You’ve spent years working on smaller budgeted Australian films, and now you’re suddenly in two big budget science fiction films, Ghost in the Shell and Netflix’s Okja. How have you found the transition?

I’ve been lucky, mate. I’ve been in a television show called Turn [a historical drama about the Culper Ring, Washington’s spies during the Revolutionary War] over in the States for the last four years, and it’s much bigger in scale. I’ve been slowly eating my way up the financial chain of filmmaking I suppose, so that gave me a lot of confidence. But to be honest, despite the larger number of crew and the bigger sets and pay cheque, you’re still working with a director, fellow actors, and a cameraman. So there’s a similarity from the smaller stuff to the bigger stuff. It’s a lot less, say, intimate, but that can inspire and influence larger scale things and lift you into a heightened world and reality, which both the films I’ve had to chance to work on of larger budgets have been. But I think it’s great practice to learn what you do when you can have a more intimate space – it’s a lot easier to learn the ropes. So that’s put me in great stead, working on smaller budget films in Australia.

Would you say paying your dues on low budget projects helps you in terms of discipline as you rise in the ranks, as you’re used to limited resources and time?
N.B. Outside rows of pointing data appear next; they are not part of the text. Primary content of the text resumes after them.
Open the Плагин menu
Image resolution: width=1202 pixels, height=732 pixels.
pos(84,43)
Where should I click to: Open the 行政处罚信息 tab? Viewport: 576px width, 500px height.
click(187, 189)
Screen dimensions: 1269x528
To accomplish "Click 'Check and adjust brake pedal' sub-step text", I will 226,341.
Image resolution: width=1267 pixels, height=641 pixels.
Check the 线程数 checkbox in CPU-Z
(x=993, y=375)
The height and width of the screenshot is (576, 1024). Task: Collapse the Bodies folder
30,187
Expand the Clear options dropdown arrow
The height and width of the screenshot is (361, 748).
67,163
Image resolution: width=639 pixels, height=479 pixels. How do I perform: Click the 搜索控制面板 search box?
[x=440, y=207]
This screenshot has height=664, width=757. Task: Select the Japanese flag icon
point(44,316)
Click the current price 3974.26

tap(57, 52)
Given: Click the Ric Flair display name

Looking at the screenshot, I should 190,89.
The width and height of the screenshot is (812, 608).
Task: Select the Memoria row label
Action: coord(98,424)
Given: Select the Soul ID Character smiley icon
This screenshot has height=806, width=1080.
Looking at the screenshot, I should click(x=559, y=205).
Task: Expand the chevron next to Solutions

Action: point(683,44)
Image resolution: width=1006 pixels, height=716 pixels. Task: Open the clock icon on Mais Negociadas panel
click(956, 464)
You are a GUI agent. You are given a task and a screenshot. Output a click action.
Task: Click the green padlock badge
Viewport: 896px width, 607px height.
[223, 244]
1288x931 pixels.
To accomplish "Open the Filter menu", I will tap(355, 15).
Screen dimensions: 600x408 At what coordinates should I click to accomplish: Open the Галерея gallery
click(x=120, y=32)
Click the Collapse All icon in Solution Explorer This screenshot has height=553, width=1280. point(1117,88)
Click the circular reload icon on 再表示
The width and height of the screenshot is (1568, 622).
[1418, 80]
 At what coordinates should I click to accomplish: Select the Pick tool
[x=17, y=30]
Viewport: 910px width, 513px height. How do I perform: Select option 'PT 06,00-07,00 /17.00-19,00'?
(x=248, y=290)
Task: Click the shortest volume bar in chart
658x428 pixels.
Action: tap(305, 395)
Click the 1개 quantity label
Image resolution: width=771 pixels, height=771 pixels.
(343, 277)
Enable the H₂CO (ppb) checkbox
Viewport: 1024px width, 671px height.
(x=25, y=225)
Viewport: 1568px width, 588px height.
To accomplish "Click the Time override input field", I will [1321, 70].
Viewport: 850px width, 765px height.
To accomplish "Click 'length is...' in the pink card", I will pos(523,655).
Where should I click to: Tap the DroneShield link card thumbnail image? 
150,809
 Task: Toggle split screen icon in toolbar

Not necessarily. With Snowtown we worked with a lot of first time actors and the methods we used were quite unorthodox and it was all about performance, so we had a lot of time within the constraints of the budget and the scheduling to focus on performance. It does give you a sense of discipline. You have to work the work yourself – there isn’t necessarily anyone there giving you a hand. It gives you good work ethics. I’m not sure if you have to work harder – it’s just different circumstances, I suppose. It’s much different working on something large scale – you can be much closer in terms of communication or collaboration on a small thing, as opposed to being at the end of a very long food chain on a larger thing.